1. $a$ km/hr $=\left(a\times \frac{5}{18}\right)$ m/s.
2. $a$ m/s $=\left(a\times \frac{18}{5}\right)$ km/hr.
3. Time taken by a train $A$ of length $l$ metres to pass a telegraph post or standing man is equal to the time taken by the train to cover $l$ metres.
4. Time taken by a train $P$ of length $l$ metres to pass a signal post of length $b$ metres is the time taken by the train to cover $(l + b)$ metres.
5. Suppose two trains, $A$ and $B$ are moving in the same direction at $u$ m/s and $v$ m/s, where $u>v$, then their relative speed is $=(u-v)$ m/s.
6. Suppose two trains $P$ and $Q$ are moving in opposite directions at $u$ m/s and $v$ m/s, then their relative speed is $=(u+v)$ m/s.
7. If two trains of length $x$ metres and $y$ metres are moving in opposite directions at $u$ m/s and $v$ m/s, then:
The time taken by the trains to cross each other $=\frac{(x+y)}{(u+v)}$ sec.

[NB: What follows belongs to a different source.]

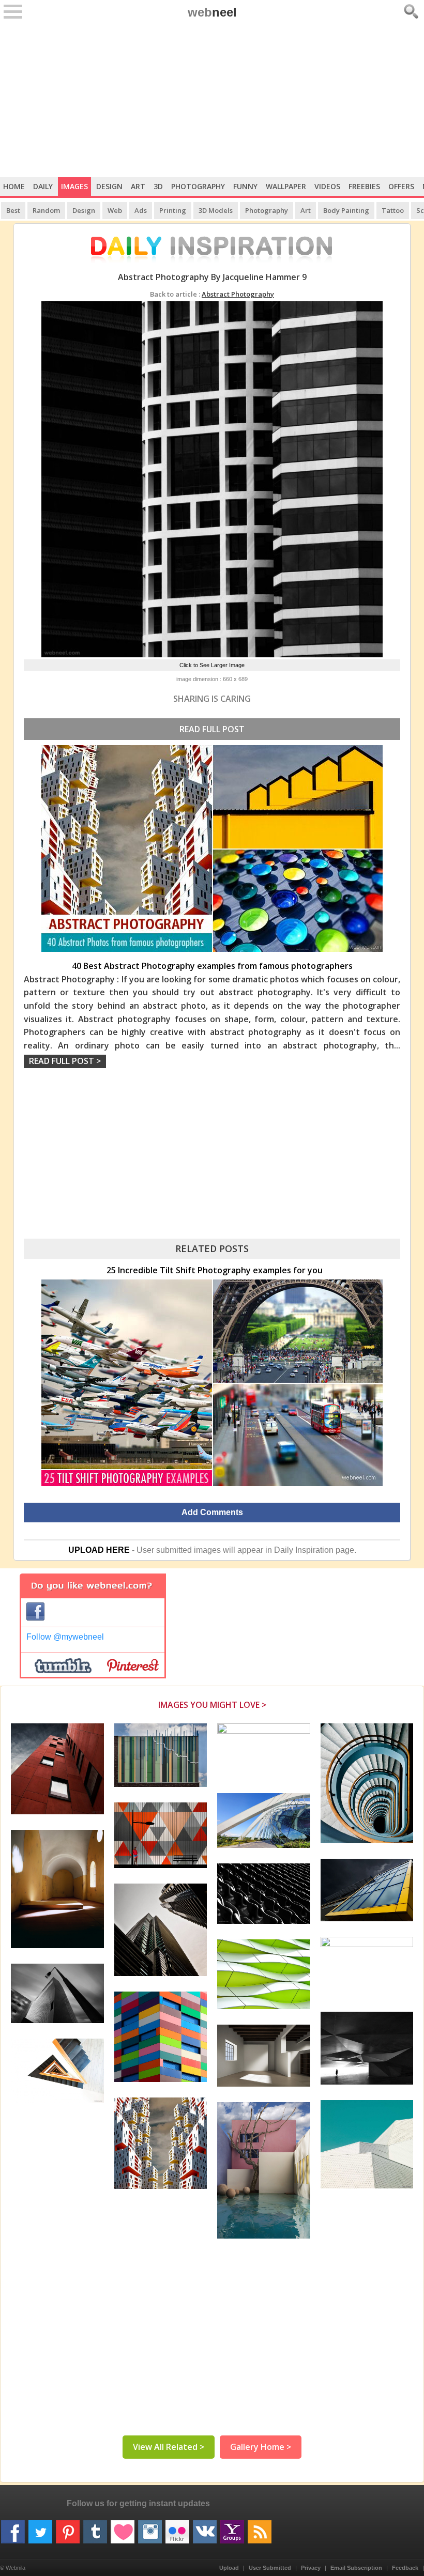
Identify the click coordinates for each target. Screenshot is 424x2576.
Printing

8. If two trains of length $x$ metres and $y$ metres are moving in the same direction at $u$ m/s and $v$ m/s, then:
The time taken by the faster train to cross the slower train $=\frac{(x+y)}{u-v}$ sec.
9. If two bodies start at the same time from points $P$ and $Q$ towards each other and after crossing they take $x$ and $y$ sec in
reaching $Q$ and $P$ respectively, then:
($P$'s speed):($B$'s speed) $=\left(\sqrt{y}:\sqrt{x}\right)$